▸ Set tasks
A - In the forum thread about UV paint for decoys, how many dozen SG shells does NDMax not want to repaint?
B - Print everything in the UV decoy paint thread from "Have you had" down to "if any benefit.", copied word for word.
C - Go on with the UV decoy paint thread from the point where it stops.

▸ Supplied passage
* BEGIN *

# Poor man's UV Paint effect ?



## NDMax (Jul 23, 2008)

I love the idea of the UV paint that is showing up in the marketplace. It makes a whole lot of sense. The only thing that I don't look forward to is repainting 45 dozen SG shells.

I'm a firm believer in UV Killer for clothes, and that's were I got the idea.

What would happen if a person mixed up a weak mixture of TIDE or ALL, (or any other equivilant laundry soap) with water, and either dipped or sprayed a coating of the laundry soap on each decoy? Would the decoy now show the UV effect ?

This would REALLY help with the time factor, and save a couple of bucks worth of paint. (I'm more concerned with the time factor)

Anyone tried this yet?

NDMax


----------



## Duckslayer100 (Apr 7, 2004)

I'm pretty skeptical on the UV stuff. From what the UV blocker commercials say, pretty much everything gives off UV unless you spray/wash your clothes with blocker. Now a paint comes out that says your decoys don't reflect UV, so you have to paint them with special paint to do it. So two different things by two different companies. I don't buy it.

I ground hunt for deer and never once have I been busted by them spotting me. Just stay still, its not tough. I had a buck chasing a doe that almost ran me over last year. And this is with no scent killer or UV blocker. I figure if my uncle can smoke in the woods and still shoot deer, the animals don't care that much.

Have you had trouble decoying birds in the past? What made you decide to fix your spread? Do they need a touch-up or a wash?

As far as spraying your dekes with soap...sounds like a waste of detergent :wink:


----------



## dblkluk (Oct 3, 2002)

No one knows exactly how birds see UV light. Until then I'll consider the UV paints purely a gimmick.

Alot of guys who have gone through the work of painting entire spreads and are seeing very little, if any benefit.


----------



## brobones (Mar 10, 2004)

* END *

▸ Provided material
* BEGIN *

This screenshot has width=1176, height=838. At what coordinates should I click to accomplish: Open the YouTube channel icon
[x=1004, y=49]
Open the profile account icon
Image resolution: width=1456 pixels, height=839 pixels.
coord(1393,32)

* END *

▸ In response
A - 45 dozen.

B -
Have you had trouble decoying birds in the past? What made you decide to fix your spread? Do they need a touch-up or a wash?

As far as spraying your dekes with soap...sounds like a waste of detergent :wink:


----------



## dblkluk (Oct 3, 2002)

No one knows exactly how birds see UV light. Until then I'll consider the UV paints purely a gimmick.

Alot of guys who have gone through the work of painting entire spreads and are seeing very little, if any benefit.

C -
> Alot of guys who have gone through the work of painting entire spreads and are seeing very little, if any benefit.


I am one of them, I painted all of my silo sock heads, didn't see a change in how the birds reacted to the decoys. Killed just as many as other years, IMO there is no change at all in how the snows decoyed. :beer:


----------



## SDwaterfowler (Mar 2, 2006)

I've noticed that pretty much the only people claiming that the UV paint works are the ones who are financially tied to making or selling the product.


----------



## goose_caller (Jul 5, 2005)

SDwaterfowler said:


> I've noticed that pretty much the only people claiming that the UV paint works are the ones who are financially tied to making or selling the product.


Bingo, and good lord the pimping of the product done by huntingsnows will go down in history as the lamest.....them emails last month where classic.


----------



## SDwaterfowler (Mar 2, 2006)

goose_caller said:


> SDwaterfowler said:
> 
> 
> > I've noticed that pretty much the only people claiming that the UV paint works are the ones who are financially tied to making or selling the product.
> ...


Yup, that SPAM was the most pathetic thing I've experienced.


----------



## bluebird (Feb 28, 2008)

Can someone post a spam email?


----------



## goosehunter21 (May 18, 2004)

The majority of you that are bashing this product haven't even tried it...or actually the majority of you don't hunt enough period to give a good testimonial of the product....I have no financial ties to this product and I have hunted about 20 days on average the past 3 springs and I can honestly say that day in and day out you will kill more geese with it...even with the bad hatch last spring we averaged 82 birds a day. It isn't the only factor while hunting but for 100 bucks it definately doen't hurt...


----------



## jpallen14 (Nov 28, 2005)

bs on the 80 some a day. lets see the pics from 20 days you were out.


----------



## jgat (Oct 27, 2006)

jpallen14 said:


> bs on the 80 some a day. lets see the pics from 20 days you were out.


I am pretty sure you are going to lose this battle jpallen14.


----------



## fowl_play (Mar 31, 2006)

jpallen14 said:


> bs on the 80 some a day. lets see the pics from 20 days you were out.


just because you have'nt done 80 in a day, dont mean other people have'nt. come on dude, this thread is about UV paint, not tellin someone they are full of bs because of how many birds they shot in a day.

I do like the uv, i have too, seen a difference in the LATE season, we used uv on half our spread, and just set those 400 socks out, then the next week, set out the other half that was not painted...same weather conditions, every day, we shot more birds with the UV painted. call it all bs, but its just my two cents.


----------



## nodakoutdoors.com (Feb 27, 2002)

We averaged 142/day with paper plates.....we're bringing 'em back! :beer:


----------



## goose_caller (Jul 5, 2005)

Chris Hustad said:


> We averaged 142/day with paper plates.....we're bringing 'em back! :beer:


Paper or Plastic?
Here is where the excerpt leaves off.